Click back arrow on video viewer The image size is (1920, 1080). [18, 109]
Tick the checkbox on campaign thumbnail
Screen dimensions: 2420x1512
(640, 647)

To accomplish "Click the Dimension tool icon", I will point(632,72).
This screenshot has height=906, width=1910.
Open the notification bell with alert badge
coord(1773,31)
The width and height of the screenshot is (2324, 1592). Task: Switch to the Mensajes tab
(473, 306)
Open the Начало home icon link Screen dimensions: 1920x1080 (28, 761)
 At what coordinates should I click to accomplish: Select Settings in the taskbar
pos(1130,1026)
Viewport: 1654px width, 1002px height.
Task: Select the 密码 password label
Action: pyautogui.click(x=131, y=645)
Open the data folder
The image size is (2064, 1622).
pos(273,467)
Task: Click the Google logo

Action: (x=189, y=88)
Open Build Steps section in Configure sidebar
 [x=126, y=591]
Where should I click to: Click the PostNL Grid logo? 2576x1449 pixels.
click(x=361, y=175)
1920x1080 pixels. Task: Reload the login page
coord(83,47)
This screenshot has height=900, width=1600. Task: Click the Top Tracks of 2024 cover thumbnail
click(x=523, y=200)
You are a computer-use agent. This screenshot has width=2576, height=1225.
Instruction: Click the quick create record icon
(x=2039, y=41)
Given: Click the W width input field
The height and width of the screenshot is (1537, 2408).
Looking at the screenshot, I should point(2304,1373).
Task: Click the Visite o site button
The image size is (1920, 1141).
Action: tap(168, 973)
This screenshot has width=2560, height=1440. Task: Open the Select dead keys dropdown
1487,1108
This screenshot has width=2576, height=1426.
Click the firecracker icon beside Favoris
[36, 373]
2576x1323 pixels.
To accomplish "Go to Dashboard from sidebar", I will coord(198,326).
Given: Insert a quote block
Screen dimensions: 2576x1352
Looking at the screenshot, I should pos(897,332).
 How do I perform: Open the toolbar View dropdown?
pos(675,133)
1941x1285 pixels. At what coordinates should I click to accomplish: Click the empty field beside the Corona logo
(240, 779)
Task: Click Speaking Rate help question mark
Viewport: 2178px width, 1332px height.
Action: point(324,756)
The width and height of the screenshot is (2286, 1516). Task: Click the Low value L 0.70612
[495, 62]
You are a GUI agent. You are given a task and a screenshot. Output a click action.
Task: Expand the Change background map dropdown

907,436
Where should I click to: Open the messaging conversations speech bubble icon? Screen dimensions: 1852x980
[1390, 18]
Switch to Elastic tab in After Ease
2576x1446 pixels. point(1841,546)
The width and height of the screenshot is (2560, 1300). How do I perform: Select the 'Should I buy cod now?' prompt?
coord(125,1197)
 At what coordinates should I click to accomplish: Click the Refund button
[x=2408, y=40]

========================================================================

TASK BRIEF>
Pick every line containing the word "agent" out of the material, and copy those lines.

SOLVED EXERCISE>
You are a computer-use agent. This screenshot has width=2576, height=1225.
You are a GUI agent. You are given a task and a screenshot. Output a click action.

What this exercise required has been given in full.